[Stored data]
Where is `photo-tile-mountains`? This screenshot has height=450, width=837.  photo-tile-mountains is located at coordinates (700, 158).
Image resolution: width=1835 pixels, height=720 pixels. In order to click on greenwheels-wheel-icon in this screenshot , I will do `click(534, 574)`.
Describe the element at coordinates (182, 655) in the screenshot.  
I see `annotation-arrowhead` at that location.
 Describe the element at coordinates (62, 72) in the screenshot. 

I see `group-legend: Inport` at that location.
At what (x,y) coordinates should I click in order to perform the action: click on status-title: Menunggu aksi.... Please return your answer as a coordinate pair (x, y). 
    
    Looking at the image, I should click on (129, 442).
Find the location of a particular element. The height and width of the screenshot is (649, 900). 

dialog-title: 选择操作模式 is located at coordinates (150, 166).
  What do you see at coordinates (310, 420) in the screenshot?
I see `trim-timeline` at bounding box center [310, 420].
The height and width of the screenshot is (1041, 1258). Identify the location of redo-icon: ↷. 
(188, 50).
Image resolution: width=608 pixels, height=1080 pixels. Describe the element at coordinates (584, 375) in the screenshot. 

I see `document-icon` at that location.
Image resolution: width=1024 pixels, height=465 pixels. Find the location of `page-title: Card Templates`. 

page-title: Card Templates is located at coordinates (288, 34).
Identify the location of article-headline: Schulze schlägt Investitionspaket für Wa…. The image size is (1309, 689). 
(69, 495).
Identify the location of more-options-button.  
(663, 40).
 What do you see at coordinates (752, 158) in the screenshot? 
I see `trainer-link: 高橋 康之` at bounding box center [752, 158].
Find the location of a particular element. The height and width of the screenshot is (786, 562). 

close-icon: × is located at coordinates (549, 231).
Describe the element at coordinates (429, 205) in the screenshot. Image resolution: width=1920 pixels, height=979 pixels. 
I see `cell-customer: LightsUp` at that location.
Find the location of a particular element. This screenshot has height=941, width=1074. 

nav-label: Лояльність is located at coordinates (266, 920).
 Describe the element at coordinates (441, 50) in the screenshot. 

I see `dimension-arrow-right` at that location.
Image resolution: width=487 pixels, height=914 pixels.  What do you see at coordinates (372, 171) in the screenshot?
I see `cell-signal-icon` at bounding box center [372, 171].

Problem details
Find every line in the listing above that contains the word "title", and copy each of those lines.

Response to this task
At what (x,y) coordinates should I click in order to perform the action: click on status-title: Menunggu aksi.... Please return your answer as a coordinate pair (x, y). 
dialog-title: 选择操作模式 is located at coordinates (150, 166).
Image resolution: width=1024 pixels, height=465 pixels. Find the location of `page-title: Card Templates`. 
page-title: Card Templates is located at coordinates (288, 34).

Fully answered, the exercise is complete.